It’s been a week since Russia launched its first attacks on Ukraine, but it apparently took until Thursday night for Carlson to realize that this was something serious. The gravity of the situation is “shocking to us,” Carlson said. “We’ve been taken by surprise by the whole thing. We’re not the only ones who were, but we’re willing to admit it. The only thing more embarrassing than being wrong in your estimates is pretending that you weren’t. So why didn’t we see this coming—this total loss of control?” (UPROXX)… As The Daily Beast reports, the Russian media is downright giddy over some repugnant comments retired U.S. Army Colonel Douglas Macgregor made while appearing as a guest on Fox’s Sunday Night In America With Trey Gowdy. When asked about the escalating war between Russia and Ukraine, Macgregor—who served as Senior Advisor to the Acting Secretary of Defense during the Trump years—suggested that the people of Ukraine just give up already and bend the knee to the Almighty Putin. (UPROXX)… Laura Ingraham is very upset about the current situation going on with Ukraine/Russia. Now, before you nod your head in agreement that you, too, are distraught at the war Vladimir Putin has inflicted on Ukraine—and feel ashamed for agreeing with Ingraham on anything—understand that thing she is so enraged about isn’t the needless death of innocent civilians because an unhinged dictator is pining for the days of the USSR. No, she’s annoyed about the poor Russian oligarchs who are having their super-yachts, Swiss ski villas, and other one-percenter playthings seized. (UPROXX)…
I remember during elementary school, especially in the winter, when radiator heat permeated the classrooms, with windows being tightly shut, cloakrooms stuffed with winter apparel, the odorous, overly exaggerated perfumes worn by the teachers, just how much the sense of smell had been overbearing and seemingly working non-stop. At times, as if the confusion of all those smells was not enough to make a nose go on strike, there was always the Deadliest of STANK and DISGUSTING fumes running rampant, the SILENT FART! Someone would cut that fart (I love the term to cut a fart as if the fart itself once set free had been formed from some larger lingering obstruction in your bowels), and to tease you, someone would just let a cut of fart float, warning you that more could be on its way. If the teacher was walking around the rows of desks, and the fart traveled your way, it seemed mighty possible that she was the fart originator. And worst of all, if that silent but deadly fart happened to settle above your head as the teacher was standing right by you, it was impossible to recognize the fart, and the misery of letting that STENCH settle into your nostrils was painful.

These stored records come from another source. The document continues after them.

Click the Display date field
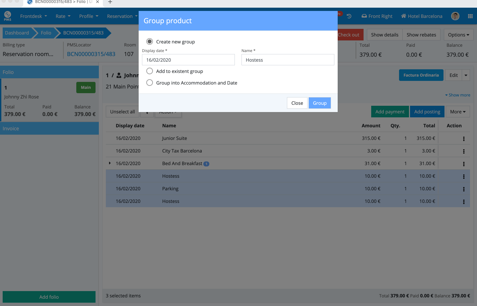This screenshot has height=306, width=477. coord(188,60)
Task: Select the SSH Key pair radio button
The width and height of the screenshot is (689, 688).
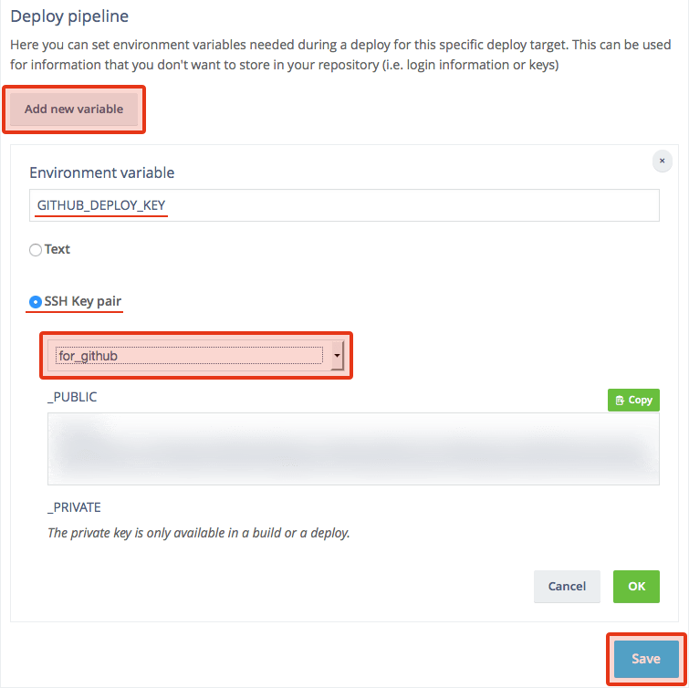Action: (x=36, y=301)
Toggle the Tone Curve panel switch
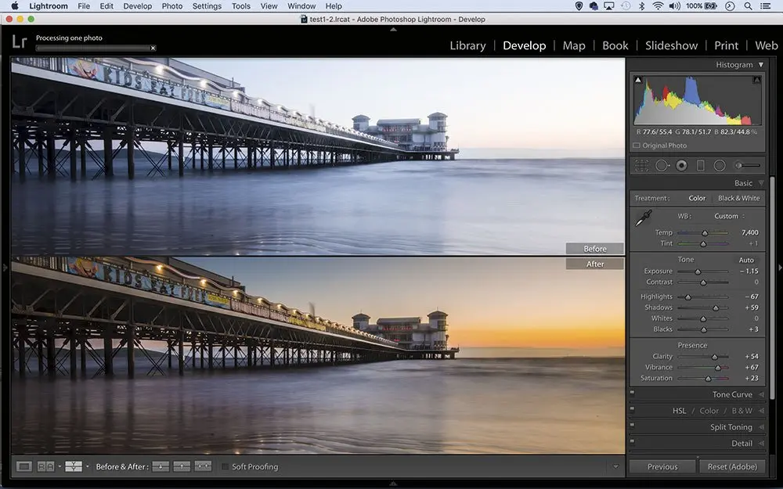This screenshot has width=783, height=489. point(632,393)
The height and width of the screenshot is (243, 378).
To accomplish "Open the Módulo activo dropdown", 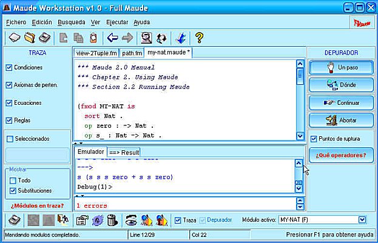I will (362, 220).
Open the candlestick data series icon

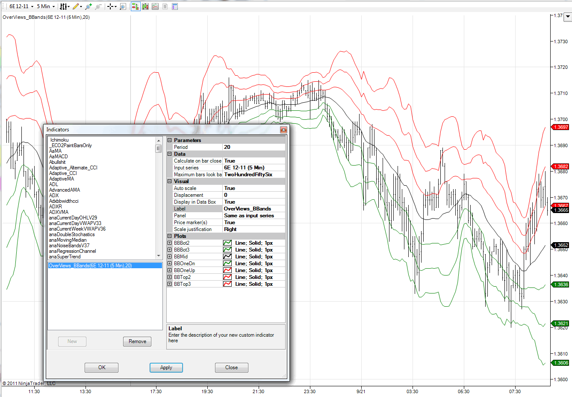145,6
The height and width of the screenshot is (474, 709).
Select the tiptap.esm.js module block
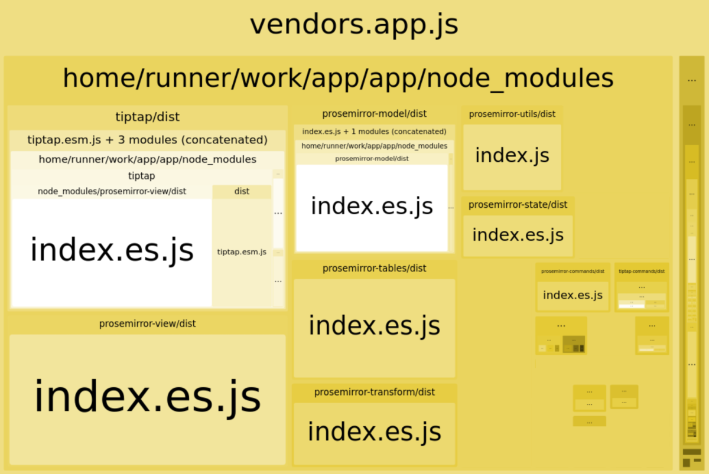click(242, 252)
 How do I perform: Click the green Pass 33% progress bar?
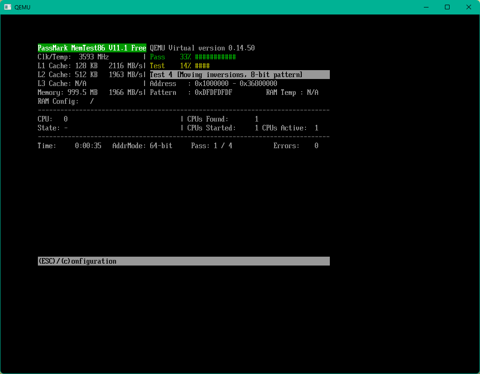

FOX Entertainers and FOX itself remind me of that DEADLY and SILENT FART. And just like the creators of that fart, the clowns at FOX, love to release the smell, the odor, the calamity, that a fart creates, and those minions of mayhem and madness at FOX, refuse to ever admit that in fact, they are the owners of the smelliest and foulest farts man and womankind have ever witnessed. So at FOX PUTIN is COOL, PUTIN is an extension of TRUMP, TRUMP is a cut of a larger turd which is PUTIN, and as long as no one takes responsibility or is held responsible, murderous, contemptible, maniacal silent farts will float freely at FOX!